A Burial at Ornans by Gustave Courbet. (Musée d’Orsay.)
When I heard that John Berger had died, an image flashed in my mind of a painting on a vast canvas I had stood captivated before a few years ago in the Musée d’Orsay in Paris. A crowd is gathered before a small grave in the jaundiced light of a winter afternoon. The people huddle together in grief, as if braced against a chill wind. The ground is hard, stony. A dog, perhaps the deceased peasant’s, stands at the edge of the pit, mournful eyes trained on the viewer.  The white cliffs of the Jura breach the hazy horizon, marking the place, fixing the point-of-view as finitely as any Google map.
The painting, of course, is Gustave Courbet’s Burial at Ornans.
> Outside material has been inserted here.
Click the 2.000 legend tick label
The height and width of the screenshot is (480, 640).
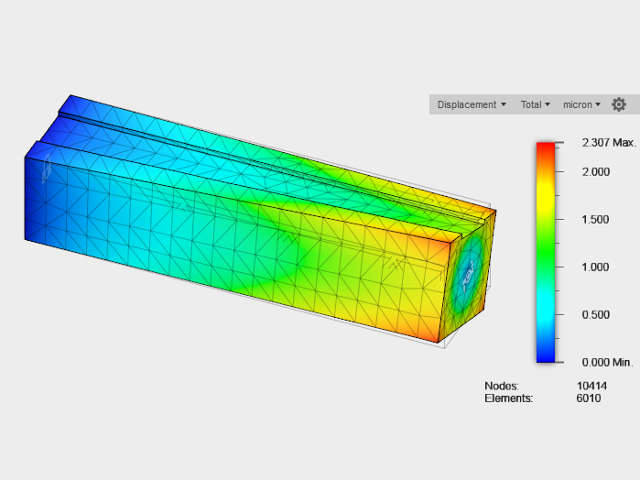597,171
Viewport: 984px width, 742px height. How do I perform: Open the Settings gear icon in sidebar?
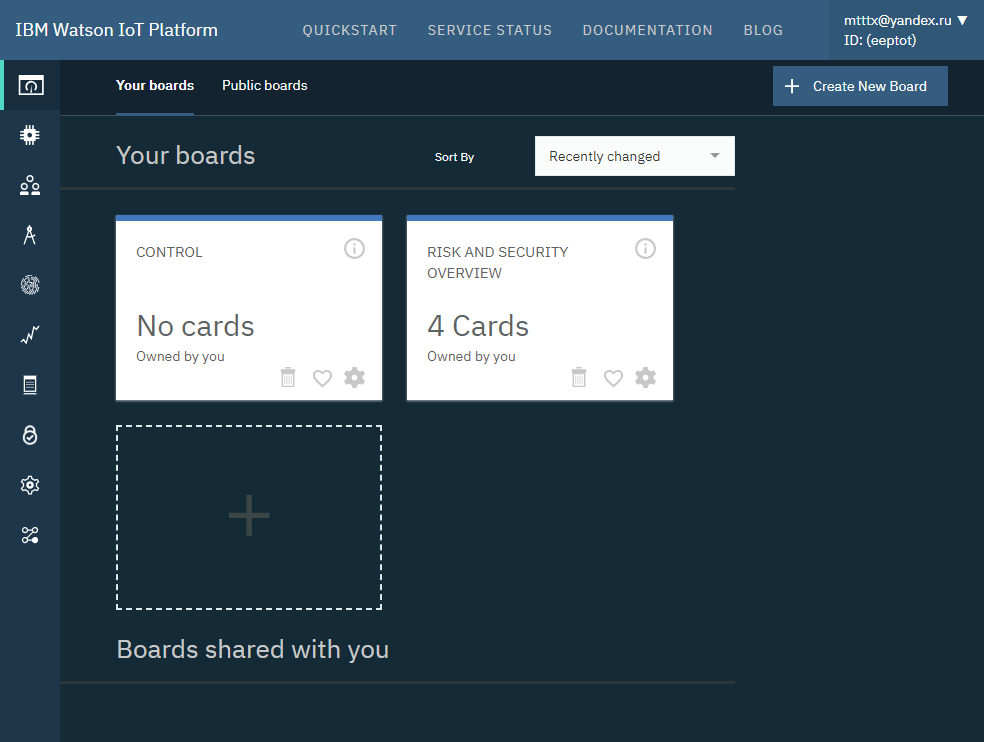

Though Courbet spent six months executing the painting, the scene feels immediate. It also seems as if it took a lifetime to conceive. A death which reveals the life of a poor village, a community knit together across decades of work, joy and tragedy. It is easy to imagine Berger’s body being lowered into such a hand-dug grave, attended by such people and animals, in the weak winter light of rural France.
John Berger wrote the way Courbet painted, only quicker. His writing is direct, naturalistic, as vivid as a conversation between friends or lovers. Berger didn’t explain or explicate the meaning of paintings or photographs. He described his own response to them, a response we related to because we trusted the experience of the voice speaking to us. We trusted Berger’s experience as a living being, a being who had lived and reflected endlessly on the experience of life. Berger didn’t demand that we see art the way he did, but through the lens of our own lives, a lens that he helped to focus.
I met John Berger in 2001 through my old pal Saul Landau. As usual with Saul, our rendezvous spot was an old bar on the edge of Chinatown. The first thing I noticed about Berger were his hands, riven with scars and callouses, nails cracked and embedded with dirt, fingers permanently stained by the ink of fountain pens. These were hands that had worked the ground and the page. Hands as comfortable rooting for truffles as they were assessing sculpted marble, hands that had castrated hogs and penned villanelles.
Our lunch talk ranged widely, from the situation in Gaza to melting glaciers, from the photos of Robert Capa to the paintings of Francis Bacon.  I made a deprecating remark about the paucity of interesting art in a city as wealthy and self-consciously aesthete as San Francisco. Rising from his stool, Berger shot back tartly: “Nonsense, Jeffrey, fresh art is all around you, but apparently you still don’t know where to look. Let’s go see.” He drained his Anchor Steam Ale, slammed the mug on the table and ventured off into the fog, striding toward the Tenderloin, eyes scanning every wall.

[A French version of this note on my encounter with John Berger is included the forthcoming collection Regarde: Berger edited by Michelle Girard and Alain Maubert.]